Su una linea di tempra, il forno è il punto in cui si decide la resa. Se il profilo di riscaldamento devia, ne pagherete il prezzo con distorsioni ottiche, cricche da stress termico e vetro che non supera mai la linea. Abbiamo progettato il nostro elemento riscaldante a infrarossi OEM per vetro in modo da mantenere stabile quel profilo sotto carico costante, così la linea continua a scorrere e il vetro continua a passare.
Cosa conta sotto la superficie
Il nostro elemento al quarzo NIR si riscalda rapidamente—tipicamente in 2–3 secondi da temperatura ambiente—quindi non si resta fermi ad aspettare dopo una fermata di linea. L’uniformità sull’area attiva rimane entro ±3% (riferimento corpo nero), e questo è cruciale quando si presenta anche il minimo punto caldo sul vetro. La densità di potenza è impostata tra 30 e 60 W/cm²: flusso sufficiente a fornire energia rapidamente senza portare il substrato oltre il suo limite termico. Gli emettitori sono valutati fino a 1.200 °C, e la disposizione del filamento è sufficientemente compatta da mantenere il campo termico prevedibile su tutta la larghezza di riscaldamento.
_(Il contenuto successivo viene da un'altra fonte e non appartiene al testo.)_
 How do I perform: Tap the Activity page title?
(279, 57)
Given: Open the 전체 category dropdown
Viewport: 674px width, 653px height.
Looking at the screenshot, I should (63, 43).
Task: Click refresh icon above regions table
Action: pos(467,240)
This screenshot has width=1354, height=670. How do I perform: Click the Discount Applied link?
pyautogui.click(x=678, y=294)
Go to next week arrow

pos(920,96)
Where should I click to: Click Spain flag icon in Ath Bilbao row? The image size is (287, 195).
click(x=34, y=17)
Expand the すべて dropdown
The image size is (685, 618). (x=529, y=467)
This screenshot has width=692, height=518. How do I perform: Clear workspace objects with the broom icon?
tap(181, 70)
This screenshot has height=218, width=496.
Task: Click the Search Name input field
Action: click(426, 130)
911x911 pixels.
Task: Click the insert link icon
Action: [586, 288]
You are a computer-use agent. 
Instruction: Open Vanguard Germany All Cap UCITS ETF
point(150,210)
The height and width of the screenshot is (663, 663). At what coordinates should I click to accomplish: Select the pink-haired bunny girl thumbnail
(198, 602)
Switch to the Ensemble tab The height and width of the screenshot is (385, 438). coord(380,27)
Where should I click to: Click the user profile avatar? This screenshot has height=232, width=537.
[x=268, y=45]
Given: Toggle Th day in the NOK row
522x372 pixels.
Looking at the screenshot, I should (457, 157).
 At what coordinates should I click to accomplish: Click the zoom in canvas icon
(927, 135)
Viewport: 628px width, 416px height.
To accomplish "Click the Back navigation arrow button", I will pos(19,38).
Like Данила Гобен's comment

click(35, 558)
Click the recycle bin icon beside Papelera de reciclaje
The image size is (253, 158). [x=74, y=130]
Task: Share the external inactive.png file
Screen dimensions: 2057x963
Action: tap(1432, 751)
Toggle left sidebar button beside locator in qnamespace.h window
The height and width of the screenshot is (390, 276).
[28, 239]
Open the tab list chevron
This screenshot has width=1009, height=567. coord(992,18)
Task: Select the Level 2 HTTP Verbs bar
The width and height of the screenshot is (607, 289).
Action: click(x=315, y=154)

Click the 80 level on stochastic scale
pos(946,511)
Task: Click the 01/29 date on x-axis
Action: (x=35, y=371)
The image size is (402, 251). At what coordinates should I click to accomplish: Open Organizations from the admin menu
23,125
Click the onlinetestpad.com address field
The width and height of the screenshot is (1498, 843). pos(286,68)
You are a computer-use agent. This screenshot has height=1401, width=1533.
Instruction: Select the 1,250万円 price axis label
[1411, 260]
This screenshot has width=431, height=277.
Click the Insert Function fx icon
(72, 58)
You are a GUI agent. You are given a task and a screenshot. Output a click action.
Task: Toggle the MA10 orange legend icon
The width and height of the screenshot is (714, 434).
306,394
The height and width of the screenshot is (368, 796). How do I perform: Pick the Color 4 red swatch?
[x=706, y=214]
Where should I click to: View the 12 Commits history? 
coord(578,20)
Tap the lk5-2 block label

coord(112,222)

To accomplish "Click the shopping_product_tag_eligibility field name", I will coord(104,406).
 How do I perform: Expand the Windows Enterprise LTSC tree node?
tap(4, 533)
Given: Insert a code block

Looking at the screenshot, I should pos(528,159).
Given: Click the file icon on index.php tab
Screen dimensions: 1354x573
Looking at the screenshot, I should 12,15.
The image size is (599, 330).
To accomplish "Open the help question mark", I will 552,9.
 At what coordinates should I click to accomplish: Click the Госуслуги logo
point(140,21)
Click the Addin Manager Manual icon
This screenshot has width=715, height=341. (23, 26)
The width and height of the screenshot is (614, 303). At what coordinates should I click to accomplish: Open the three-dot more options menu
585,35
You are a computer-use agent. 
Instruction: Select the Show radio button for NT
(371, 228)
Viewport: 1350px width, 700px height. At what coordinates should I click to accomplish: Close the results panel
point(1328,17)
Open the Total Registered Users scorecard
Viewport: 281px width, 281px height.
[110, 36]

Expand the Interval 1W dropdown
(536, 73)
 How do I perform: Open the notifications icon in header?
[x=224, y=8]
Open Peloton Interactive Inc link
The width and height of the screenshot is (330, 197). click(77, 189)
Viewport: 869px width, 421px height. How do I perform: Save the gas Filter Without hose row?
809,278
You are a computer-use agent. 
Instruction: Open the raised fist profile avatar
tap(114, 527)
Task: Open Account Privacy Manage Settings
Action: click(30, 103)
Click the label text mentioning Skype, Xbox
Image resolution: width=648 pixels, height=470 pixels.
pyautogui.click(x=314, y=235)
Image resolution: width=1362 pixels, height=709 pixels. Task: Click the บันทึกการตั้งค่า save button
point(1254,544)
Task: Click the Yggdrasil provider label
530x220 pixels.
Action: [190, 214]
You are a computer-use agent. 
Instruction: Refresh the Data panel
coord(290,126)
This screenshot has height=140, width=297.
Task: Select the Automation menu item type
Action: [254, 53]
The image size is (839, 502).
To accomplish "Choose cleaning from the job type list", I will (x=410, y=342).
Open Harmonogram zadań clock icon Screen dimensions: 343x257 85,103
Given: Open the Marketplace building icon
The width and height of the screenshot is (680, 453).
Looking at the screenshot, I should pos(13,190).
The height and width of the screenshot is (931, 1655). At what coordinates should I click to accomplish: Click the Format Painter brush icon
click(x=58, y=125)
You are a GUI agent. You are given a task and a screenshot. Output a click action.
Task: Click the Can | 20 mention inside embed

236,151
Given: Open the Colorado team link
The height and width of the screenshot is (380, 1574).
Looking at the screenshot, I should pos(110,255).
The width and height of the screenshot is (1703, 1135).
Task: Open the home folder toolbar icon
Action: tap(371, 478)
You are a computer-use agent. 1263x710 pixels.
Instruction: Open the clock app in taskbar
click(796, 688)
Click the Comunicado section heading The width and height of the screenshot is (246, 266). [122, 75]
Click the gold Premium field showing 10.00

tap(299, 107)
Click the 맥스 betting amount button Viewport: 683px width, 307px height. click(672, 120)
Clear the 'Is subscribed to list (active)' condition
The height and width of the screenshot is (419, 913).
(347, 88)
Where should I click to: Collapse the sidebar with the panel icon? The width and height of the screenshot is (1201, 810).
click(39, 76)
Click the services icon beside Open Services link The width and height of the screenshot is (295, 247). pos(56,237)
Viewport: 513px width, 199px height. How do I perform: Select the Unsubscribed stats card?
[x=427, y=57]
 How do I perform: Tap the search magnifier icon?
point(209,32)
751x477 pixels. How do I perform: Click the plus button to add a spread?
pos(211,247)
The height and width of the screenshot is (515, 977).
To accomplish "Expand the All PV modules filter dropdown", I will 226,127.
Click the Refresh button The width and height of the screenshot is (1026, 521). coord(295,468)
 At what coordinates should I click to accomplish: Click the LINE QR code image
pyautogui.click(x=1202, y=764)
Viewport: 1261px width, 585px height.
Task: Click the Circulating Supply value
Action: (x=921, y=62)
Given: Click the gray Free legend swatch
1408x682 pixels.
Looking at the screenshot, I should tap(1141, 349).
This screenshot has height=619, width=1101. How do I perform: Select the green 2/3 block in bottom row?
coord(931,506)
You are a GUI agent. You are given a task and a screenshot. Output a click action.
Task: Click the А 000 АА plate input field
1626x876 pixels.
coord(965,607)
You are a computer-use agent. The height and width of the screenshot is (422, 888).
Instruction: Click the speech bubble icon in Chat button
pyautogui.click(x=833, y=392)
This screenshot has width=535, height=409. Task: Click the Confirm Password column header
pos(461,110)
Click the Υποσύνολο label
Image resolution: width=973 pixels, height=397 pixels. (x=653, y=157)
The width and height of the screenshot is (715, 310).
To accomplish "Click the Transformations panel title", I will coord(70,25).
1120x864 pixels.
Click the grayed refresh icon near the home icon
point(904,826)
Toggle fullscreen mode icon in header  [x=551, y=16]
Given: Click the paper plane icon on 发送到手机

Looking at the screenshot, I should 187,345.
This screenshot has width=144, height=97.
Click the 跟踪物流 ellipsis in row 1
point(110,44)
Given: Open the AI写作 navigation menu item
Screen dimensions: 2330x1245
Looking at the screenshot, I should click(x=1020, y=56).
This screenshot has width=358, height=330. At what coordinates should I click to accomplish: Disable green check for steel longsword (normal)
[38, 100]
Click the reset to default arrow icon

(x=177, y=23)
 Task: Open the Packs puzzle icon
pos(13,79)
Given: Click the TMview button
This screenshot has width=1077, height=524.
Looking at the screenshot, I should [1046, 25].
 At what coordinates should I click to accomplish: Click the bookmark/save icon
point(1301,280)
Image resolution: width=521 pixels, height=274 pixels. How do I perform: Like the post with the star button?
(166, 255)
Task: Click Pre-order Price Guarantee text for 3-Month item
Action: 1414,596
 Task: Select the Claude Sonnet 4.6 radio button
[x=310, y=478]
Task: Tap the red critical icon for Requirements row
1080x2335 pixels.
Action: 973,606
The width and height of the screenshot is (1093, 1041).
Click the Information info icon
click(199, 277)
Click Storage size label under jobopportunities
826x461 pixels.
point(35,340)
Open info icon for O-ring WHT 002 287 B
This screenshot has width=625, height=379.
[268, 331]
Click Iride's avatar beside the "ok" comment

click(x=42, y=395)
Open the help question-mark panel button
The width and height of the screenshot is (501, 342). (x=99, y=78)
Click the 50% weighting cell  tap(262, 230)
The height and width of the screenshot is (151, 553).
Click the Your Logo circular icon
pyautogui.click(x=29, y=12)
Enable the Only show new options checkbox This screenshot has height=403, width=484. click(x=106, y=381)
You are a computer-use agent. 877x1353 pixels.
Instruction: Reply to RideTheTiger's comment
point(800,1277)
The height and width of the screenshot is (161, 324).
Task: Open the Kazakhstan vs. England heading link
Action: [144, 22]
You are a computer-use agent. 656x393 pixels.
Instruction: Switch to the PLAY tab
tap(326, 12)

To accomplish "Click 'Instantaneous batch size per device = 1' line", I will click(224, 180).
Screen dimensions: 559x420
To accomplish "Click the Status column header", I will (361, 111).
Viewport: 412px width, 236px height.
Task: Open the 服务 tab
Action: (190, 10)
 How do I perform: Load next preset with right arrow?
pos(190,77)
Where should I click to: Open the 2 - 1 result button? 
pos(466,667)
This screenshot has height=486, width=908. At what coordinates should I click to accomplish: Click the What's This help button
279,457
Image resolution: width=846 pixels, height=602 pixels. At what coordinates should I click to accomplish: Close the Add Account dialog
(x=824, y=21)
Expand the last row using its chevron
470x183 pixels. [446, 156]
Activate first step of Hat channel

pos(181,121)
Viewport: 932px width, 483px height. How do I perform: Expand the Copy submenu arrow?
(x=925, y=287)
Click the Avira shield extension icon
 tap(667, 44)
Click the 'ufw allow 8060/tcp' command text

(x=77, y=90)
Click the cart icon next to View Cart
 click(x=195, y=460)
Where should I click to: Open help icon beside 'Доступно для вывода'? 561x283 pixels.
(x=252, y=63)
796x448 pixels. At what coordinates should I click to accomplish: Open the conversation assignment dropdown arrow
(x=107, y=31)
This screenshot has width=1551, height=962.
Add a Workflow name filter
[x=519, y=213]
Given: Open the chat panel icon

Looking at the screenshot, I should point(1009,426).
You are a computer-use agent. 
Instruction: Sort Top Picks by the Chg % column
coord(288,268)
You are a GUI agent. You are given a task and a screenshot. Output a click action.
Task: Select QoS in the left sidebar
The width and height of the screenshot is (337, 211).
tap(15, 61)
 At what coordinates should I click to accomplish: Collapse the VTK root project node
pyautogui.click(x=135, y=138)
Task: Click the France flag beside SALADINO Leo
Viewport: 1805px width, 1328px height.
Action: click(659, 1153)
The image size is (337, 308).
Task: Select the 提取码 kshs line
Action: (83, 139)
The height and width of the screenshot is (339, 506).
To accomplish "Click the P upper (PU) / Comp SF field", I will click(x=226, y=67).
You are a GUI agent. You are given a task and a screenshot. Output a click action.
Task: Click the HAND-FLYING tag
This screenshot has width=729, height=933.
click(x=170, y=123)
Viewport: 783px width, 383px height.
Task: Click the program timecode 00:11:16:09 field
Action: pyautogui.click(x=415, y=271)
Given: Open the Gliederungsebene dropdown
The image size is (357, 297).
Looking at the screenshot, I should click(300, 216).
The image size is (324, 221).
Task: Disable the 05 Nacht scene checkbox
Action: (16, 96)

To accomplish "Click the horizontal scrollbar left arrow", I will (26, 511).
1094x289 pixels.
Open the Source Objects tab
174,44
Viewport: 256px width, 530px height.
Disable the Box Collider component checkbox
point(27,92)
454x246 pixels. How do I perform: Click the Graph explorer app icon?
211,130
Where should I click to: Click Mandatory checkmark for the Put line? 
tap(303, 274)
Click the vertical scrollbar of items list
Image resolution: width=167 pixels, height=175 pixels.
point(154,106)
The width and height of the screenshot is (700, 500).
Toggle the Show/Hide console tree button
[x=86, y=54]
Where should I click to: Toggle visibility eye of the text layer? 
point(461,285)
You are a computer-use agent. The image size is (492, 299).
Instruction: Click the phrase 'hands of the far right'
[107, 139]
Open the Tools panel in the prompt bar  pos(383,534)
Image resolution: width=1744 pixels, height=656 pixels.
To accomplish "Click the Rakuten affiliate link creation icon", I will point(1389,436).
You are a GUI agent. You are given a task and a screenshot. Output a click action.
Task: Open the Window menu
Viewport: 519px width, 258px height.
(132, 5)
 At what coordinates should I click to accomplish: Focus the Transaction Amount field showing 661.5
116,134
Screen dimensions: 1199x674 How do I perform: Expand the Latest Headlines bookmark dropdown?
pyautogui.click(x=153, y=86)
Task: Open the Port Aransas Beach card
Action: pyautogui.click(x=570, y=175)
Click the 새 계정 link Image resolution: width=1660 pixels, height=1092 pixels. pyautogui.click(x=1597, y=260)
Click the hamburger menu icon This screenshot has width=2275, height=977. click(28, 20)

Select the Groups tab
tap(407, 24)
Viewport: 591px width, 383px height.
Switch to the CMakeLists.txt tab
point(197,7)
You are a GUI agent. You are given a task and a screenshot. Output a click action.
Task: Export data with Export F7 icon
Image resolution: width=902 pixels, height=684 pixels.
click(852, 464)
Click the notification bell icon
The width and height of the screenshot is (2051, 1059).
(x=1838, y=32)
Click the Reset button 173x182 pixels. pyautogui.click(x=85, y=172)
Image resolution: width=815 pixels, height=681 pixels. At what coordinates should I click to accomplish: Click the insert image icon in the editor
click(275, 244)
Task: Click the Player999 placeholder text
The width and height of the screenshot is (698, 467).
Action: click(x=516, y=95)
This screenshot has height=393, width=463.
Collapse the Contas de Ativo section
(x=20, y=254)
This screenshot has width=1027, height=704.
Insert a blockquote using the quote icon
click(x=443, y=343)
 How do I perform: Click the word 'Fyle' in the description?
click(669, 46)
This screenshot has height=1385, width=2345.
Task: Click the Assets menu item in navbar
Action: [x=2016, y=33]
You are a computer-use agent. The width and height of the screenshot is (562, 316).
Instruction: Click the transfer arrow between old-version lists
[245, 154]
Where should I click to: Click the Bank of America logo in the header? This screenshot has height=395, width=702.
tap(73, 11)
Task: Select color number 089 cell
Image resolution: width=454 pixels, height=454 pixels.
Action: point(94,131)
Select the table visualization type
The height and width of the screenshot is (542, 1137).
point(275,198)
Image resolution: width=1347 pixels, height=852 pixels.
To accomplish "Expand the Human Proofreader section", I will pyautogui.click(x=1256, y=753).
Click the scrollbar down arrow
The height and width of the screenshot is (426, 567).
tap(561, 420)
Nella tempra e nella curvatura, la fase di riscaldamento deve raggiungere la temperatura rapidamente, mantenerla uniforme e rispondere con precisione quando il setpoint cambia. Questo si traduce in cicli più brevi, meno scarti dovuti a cedimenti o stress non uniformi, e qualità ottica ripetibile.
Per laminazione e asciugatura di rivestimenti, lo stesso calore radiante controllato accelera la produttività riducendo i tempi di esposizione, mantenendo al contempo il flusso convettivo sotto controllo per non interferire con il processo. Il consumo energetico si riduce perché l’elemento si riscalda solo su richiesta e mantiene la temperatura con un minimo overshoot. In qualità di modulo OEM plug-in, si integra nelle configurazioni di pressa e forno esistenti con montaggio e terminazioni standard.
Cosa controllare durante l’installazione
Il distanziamento dal vetro e l’allineamento del riflettore sono fondamentali. Se si sbaglia il posizionamento, l’uniformità peggiora e si creano gradienti termici. La potenza erogata varia con l’emissività, quindi è fondamentale mantenere i riflettori puliti. Prevedere un raffreddamento controllato: un raffreddamento rapido riduce la vita utile dell’elemento.
In condizioni tipiche di utilizzo per tempra, la durata massima prevista è di circa 5.000–8.000 ore, variabile in base a sbalzi di tensione e condizioni ambientali. Assicurarsi che tensione e specifiche del connettore corrispondano a quelle del quadro di controllo, altrimenti il ciclo di controllo reagirà in modo errato e inefficiente.